The US slapping additional tariffs on China as the latter “struggles to deal with very severe domestic economic problems carries major risks,” said ICIS senior consultant John Richardson in the .

“Unless the US changes its approach, I see a global recession as almost inevitable,” said Richardson. “The severity of a recession would depend on the ability of politicians and central bankers to work together, as they did so effectively in 2008. In the current febrile climate, this kind of cooperation seems very unlikely,” he added.


Meanwhile, chemical stock prices have slid to fresh 52-week as well as multi-year lows, especially for the commodity group.

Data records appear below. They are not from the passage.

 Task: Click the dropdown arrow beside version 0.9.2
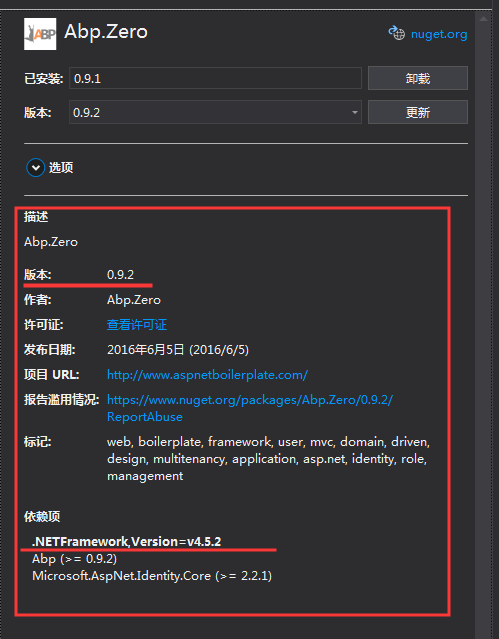pos(354,112)
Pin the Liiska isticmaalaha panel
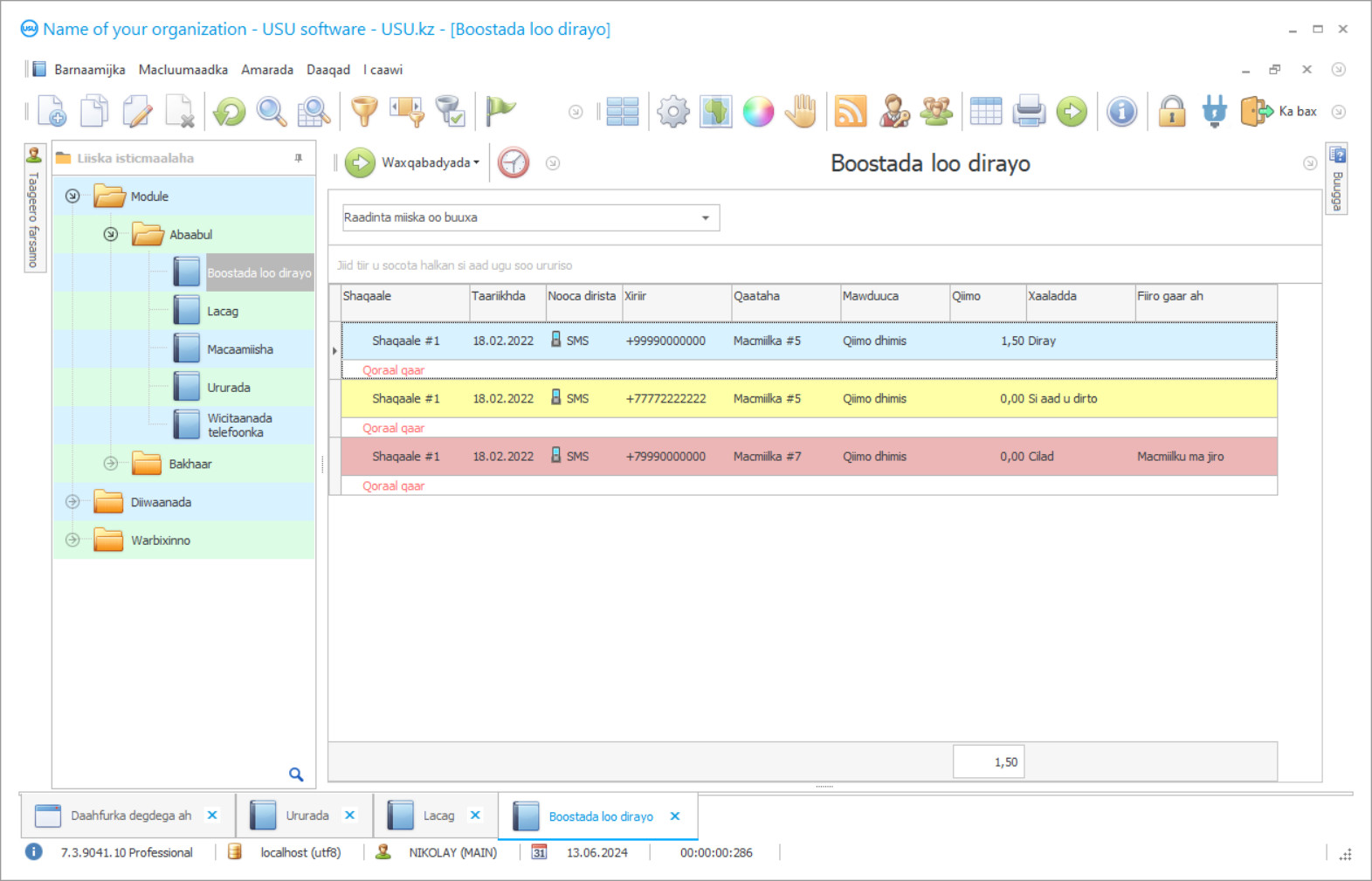Screen dimensions: 1372x881 click(x=299, y=158)
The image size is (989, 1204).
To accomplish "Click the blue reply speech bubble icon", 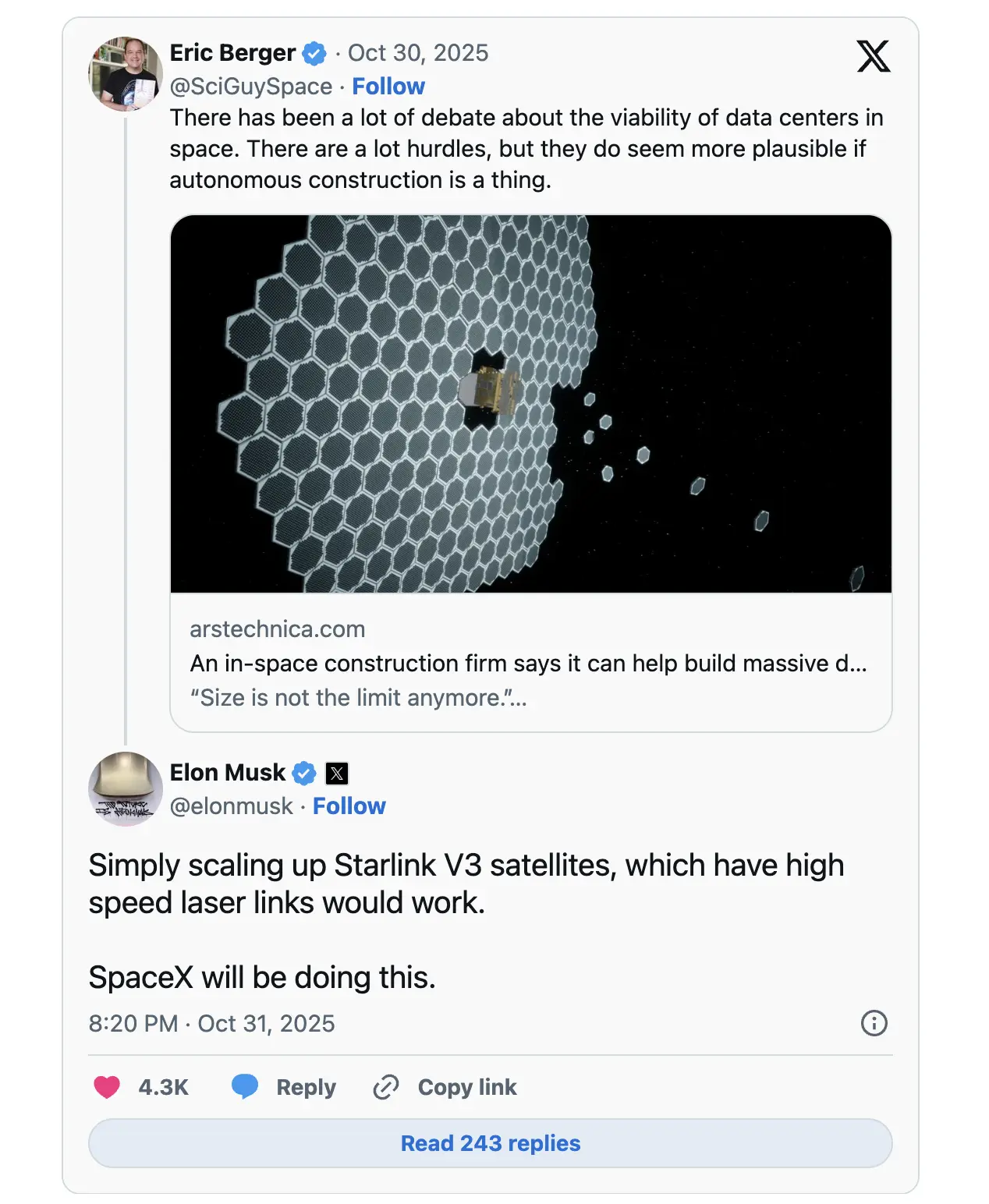I will pyautogui.click(x=245, y=1086).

LyondellBasell at $72.70 is down 38% from a year ago, and at a level not seen since December 2014. It trades at just 5.9x Wall Street’s consensus 2020 earnings per share estimate of $12.37 and sports a dividend yield of 5.6%.

Fermium Research analyst Frank Mitsch recently hosted LyondellBasell CEO Bob Patel in New York who offered insights on industry dynamics.

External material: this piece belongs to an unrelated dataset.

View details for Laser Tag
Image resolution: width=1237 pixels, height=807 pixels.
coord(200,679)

“Kicking off on the general macro backdrop with some parts of the world exhibiting the characteristics of a recession, Bob noted that while consumer end-markets (about two-thirds of LyondellBasell’s exposure) appear to be ‘hanging in there’, durables have notably slowed as consumers have held off on big purchases beginning in Q4 2018, most predominately felt in auto,” said Mitsch.

The resilience of the US consumer was underscored by solid Q2 earnings beats by US-based retailers Target on 21 August and Home Depot on 20 August.

Meanwhile, in China, Patel noted visibility is very poor on the demand side, said Mitsch. Yet Patel is confident polyethylene (PE) prices will not “fall off a cliff” and believes margins can remain attractive despite capacity additions, reported the analyst.

Mitsch expects LyondellBasell at its upcoming 24 September investor meeting to highlight the dual themes of higher earnings before interest, tax, depreciation and amortisation (EBITDA) and lower capital spending, resulting in higher free cash flow for investors. There is an argument that chemical stock prices have fallen too far with so many P/E multiples in the single digits based on estimated 2020 earnings per share.


Hassan Ahmed, analyst with Alembic Global Advisors, points to the titanium dioxide (TiO2) sector where he said the “sell-off in TiO2 producer share prices is overdone”. The TiO2 sector sports the lowest P/E multiples in the chemical sector, reflecting widespread pessimism.

“Current TiO2 prices are slightly above their 15-year averages and 2008/2009 distress period-levels, highlighting their upside potential, in our view,” said Ahmed. Demand in 2019 has picked up with destocking having run its course while producer inventories have also normalised, he added.

“We anticipate global utilisation rates normalising in 2019 and exceeding tightness levels of 90% by 2020/2021,” said Ahmed.

“We believe Tronox is the best name by which to play the TiO2 cycle, as it benefits not only from higher TiO2 prices but also from positively inflecting ore prices,” he added.


However, the fact that Wall Street analysts expect chemical industry profits in 2020 to rise well into the double-digits percentage-wise, seems out of tune with the challenging macro outlook, barring a US-China trade deal.

Wall Street analysts have taken the axe to 2019 EPS estimates through the year, but have been slow to adjust 2020 projections, leading to the wide gap.

While central banks around the world are lowering rates with some offering additional stimulus, it is unclear they are being aggressive enough to reverse the global economic slowdown. Likely we’ll see additional cuts to 2020 EPS estimates in the chemical sector as this year progresses without a US-China trade deal.

On 19 August, Jefferies analyst Laurence Alexander took down EPS estimates on Germany-based BASF – by €0.20, to €4.10 for 2019, and by €0.85 to €4.70 for 2020.

“The contraction of industrial activity in Europe, further pressure on auto sales in China, and slowing capital equipment orders in the US all suggest weaker industrial confidence this fall and consequently extended winter shutdowns and a stall in activity until after the Lunar New Year on 25 January,” said Alexander.

For the key automotive sector, the analyst sees softness likely spilling into the first half of 2020 given upcoming CO2 regulations in Europe and long lags on China stimulus.